(Saved entries)
▼▼▼

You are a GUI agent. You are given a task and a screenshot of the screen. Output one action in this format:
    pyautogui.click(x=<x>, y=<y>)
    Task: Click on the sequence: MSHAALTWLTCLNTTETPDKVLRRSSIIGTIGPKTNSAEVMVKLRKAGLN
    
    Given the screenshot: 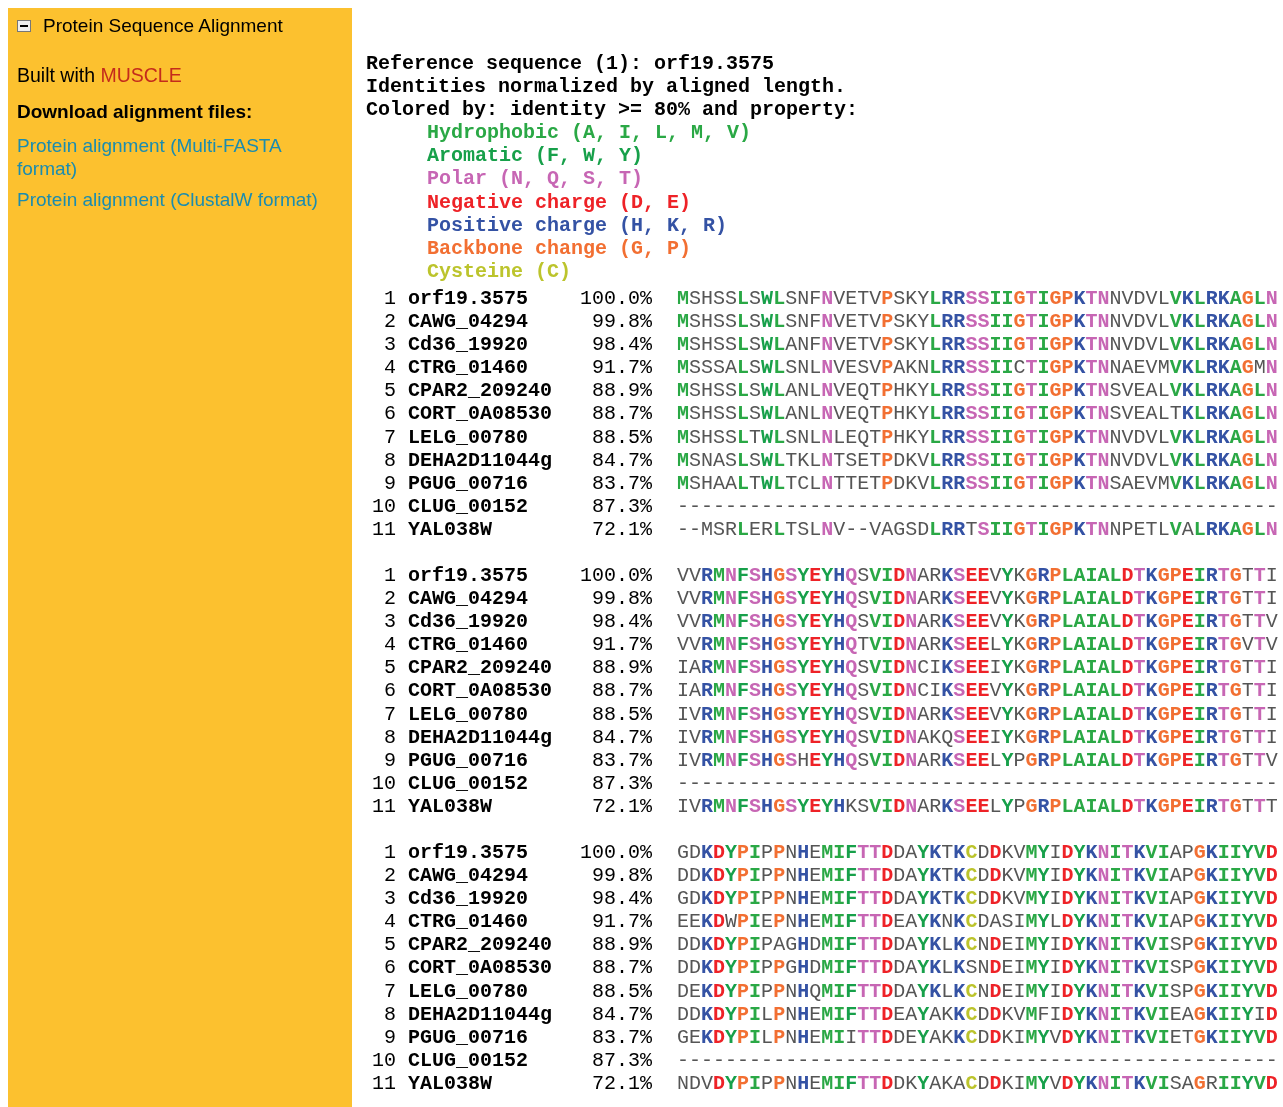 What is the action you would take?
    pyautogui.click(x=978, y=483)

▲▲▲

## [Exercise goal]
Rewrite the part that opens at the start of the rows and closes with the line containing "Task: Click on", putting "assistant" in place of "agent" and leaving everything else unchanged.

## [Response area]
You are a GUI assistant. You are given a task and a screenshot of the screen. Output one action in this format:
    pyautogui.click(x=<x>, y=<y>)
    Task: Click on the sequence: MSHAALTWLTCLNTTETPDKVLRRSSIIGTIGPKTNSAEVMVKLRKAGLN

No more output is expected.